A Moscow court reduced the two-year prison sentence for Pussy Riot member Ekaterina Samutsevich to a suspended sentence at an appeal hearing on Wednesday, while her two convicted band mates had their sentences upheld.
Samutsevich, 30, walked out of the courtroom to freedom, while fellow group members Nadezhda Tolokonnikova, 22, and Maria Alyokhina, 24, are set to be transfered to a penal colony to serve out their two-year sentences.
“We are glad that Ekaterina Samutsevich has been freed, but we fail to see how her role significantly differed from those of the others,” lawyer Mark Feygin said after the ruling.
He added that the defense team would appeal to the European Court of Human Rights.
Another lawyer, Nikolai Polozov, said he was surprised by the court’s decision.

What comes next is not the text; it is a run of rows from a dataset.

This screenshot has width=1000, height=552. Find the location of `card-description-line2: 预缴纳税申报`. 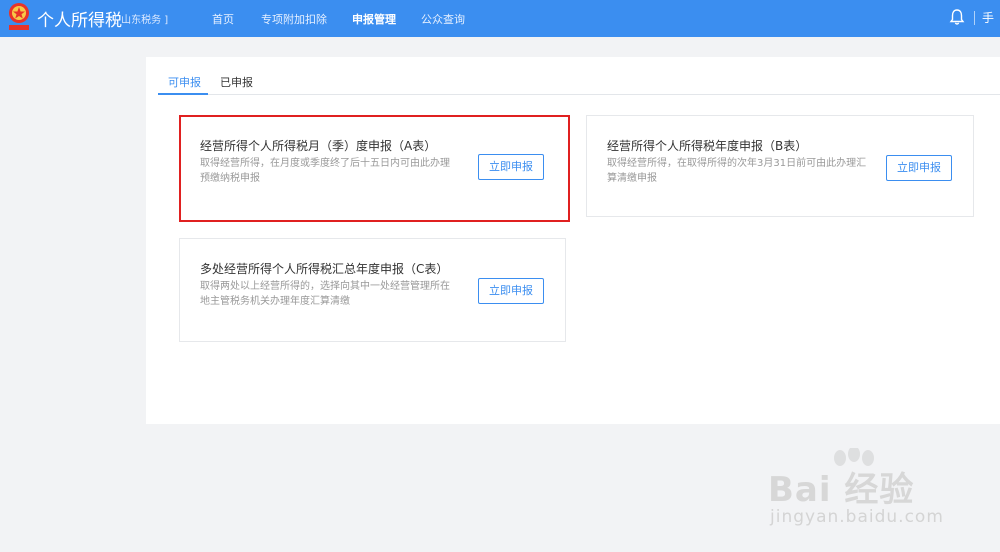

card-description-line2: 预缴纳税申报 is located at coordinates (230, 178).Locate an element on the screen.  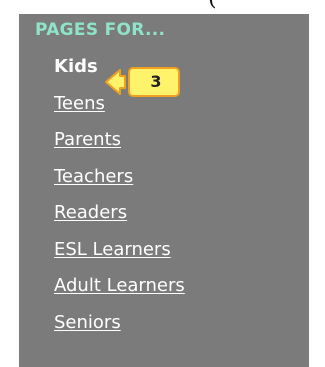
nav-link-teens: Teens is located at coordinates (80, 104).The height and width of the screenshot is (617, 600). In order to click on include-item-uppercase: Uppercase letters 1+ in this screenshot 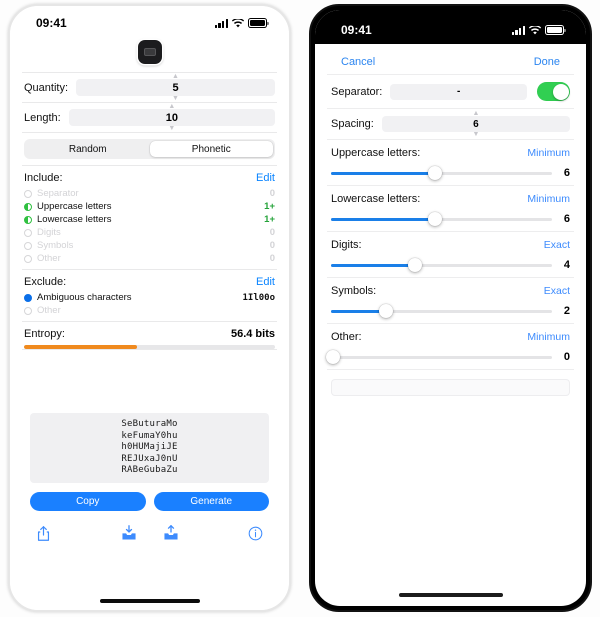, I will do `click(150, 206)`.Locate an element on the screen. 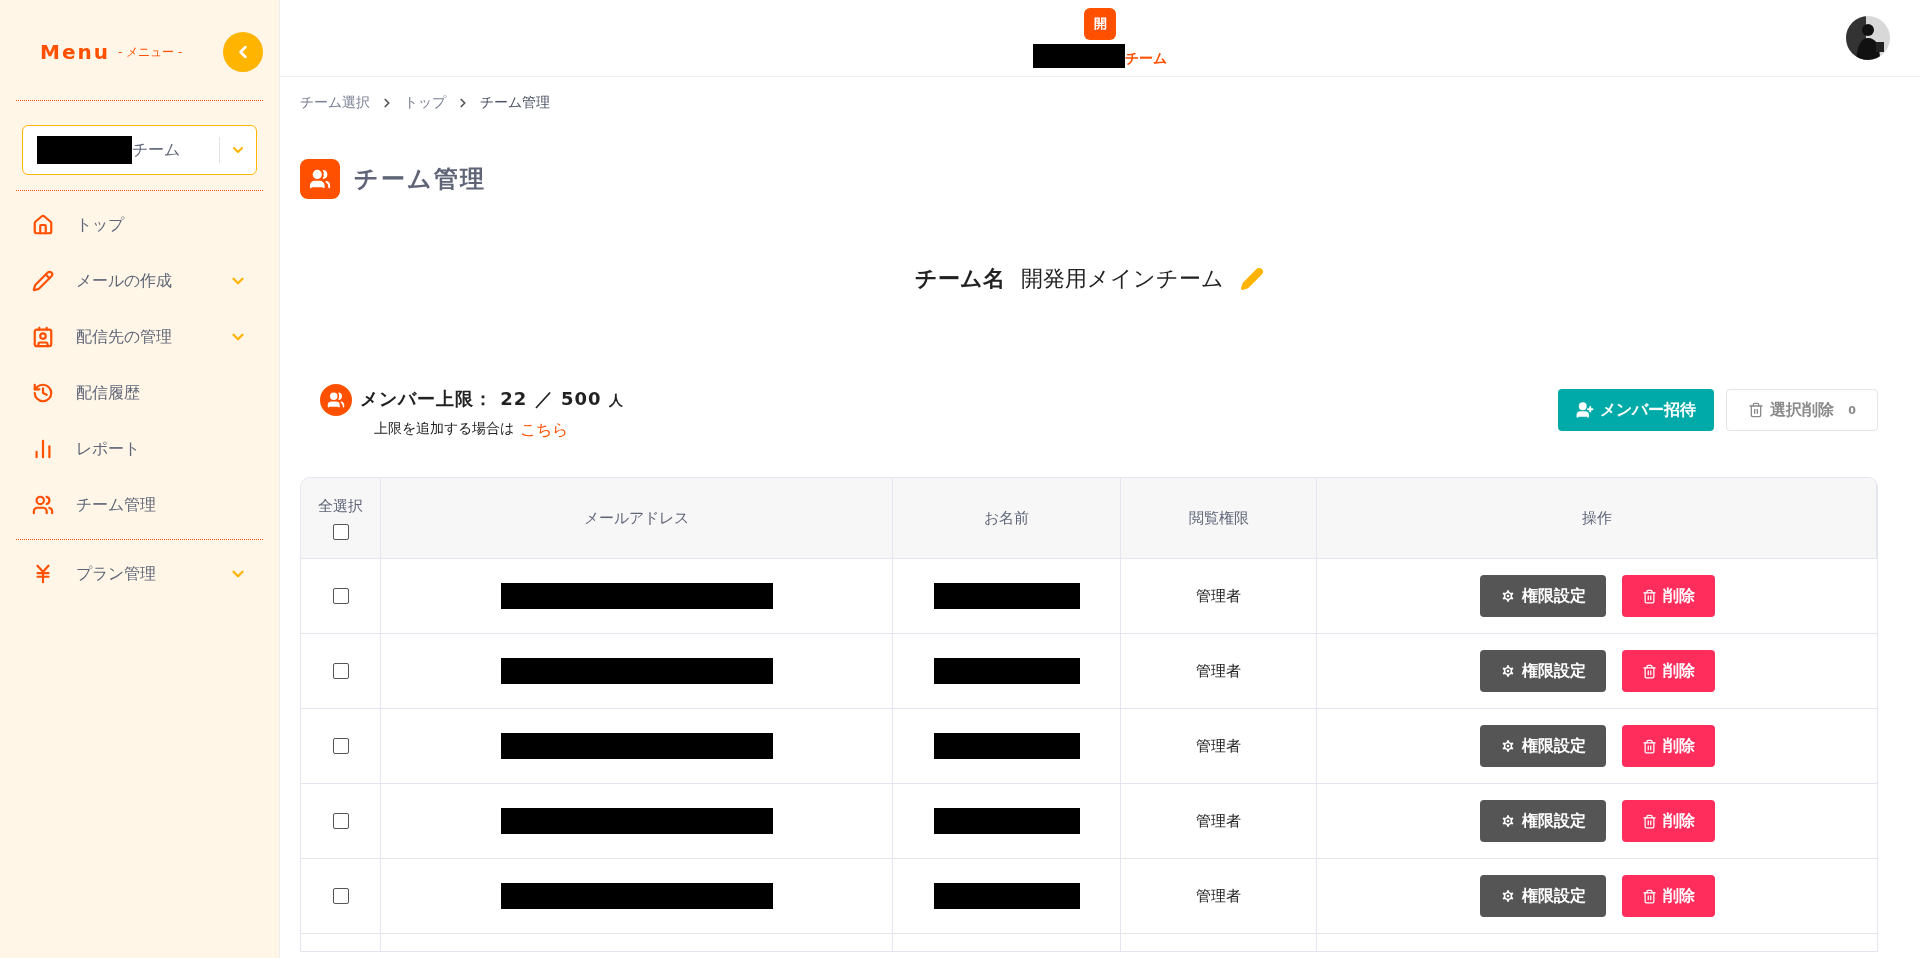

The original appeal hearing was delayed on October 1 when Samutsevich unexpectedly fired her lawyer, Violetta Volkova. The move sowed confusion and resulted in state prosecutors accusing the defendants of deliberately delaying the proceedings.

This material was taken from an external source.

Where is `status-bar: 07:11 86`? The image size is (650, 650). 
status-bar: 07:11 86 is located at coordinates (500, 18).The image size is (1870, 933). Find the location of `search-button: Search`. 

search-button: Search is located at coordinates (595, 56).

Samutsevich’s new lawyer, Irina Khrunova, maintainted her client did not actually take part in the protest, noting security guards at the Christ the Savior Cathedral, where the group performed their controversial “punk prayer” in February, had grabbed her before she could join the other members.
Inside the courtroom Wednesday, the three women sat complacently in glass screened box as a handful of Russian special forces officers stood guard.
“We are in prison for our political beliefs,” Alyokhina said during the proceeding.
Samutsevich claimed she “had no intention of offending religious believers,” noting the group’s performance – in which they called for the Virgin Mary to “drive Putin out” – was “a purely political act.”
Feygin also accused President Vladimir Putin of “illegally influencing the court” in comments he made during a television program last weekend, in which he said the women received the proper punishment.
The appeal hearing followed a string of comments in recent weeks from both the government and the Russian Orthodox Church apparently aimed at finally putting the high-profile case to rest amid both domestic and international outcries.
Vladimir Legoida, head of the church’s Synodal Information Department, issued a call recently for the three women to “repent” in order to “benefit their souls.”
“Considering that the aim of punishment is correction…their repentance and rethinking of what they have done should be heard, and they should get a chance to embark upon the path of correction,” he said in a September 30 statement.
Last month, Prime Minister Dmitry Medvedev suggested the women should be freed, claiming their punishment is “unproductive.”
The three members were sentenced to prison on August 17 for their performance in Christ the Savior Cathedral, Moscow’s main Orthodox church, in a case that grabbed international headlines and sparked criticism of the Kremlin for what critics claim is a heavy-handed punishment for a light offense.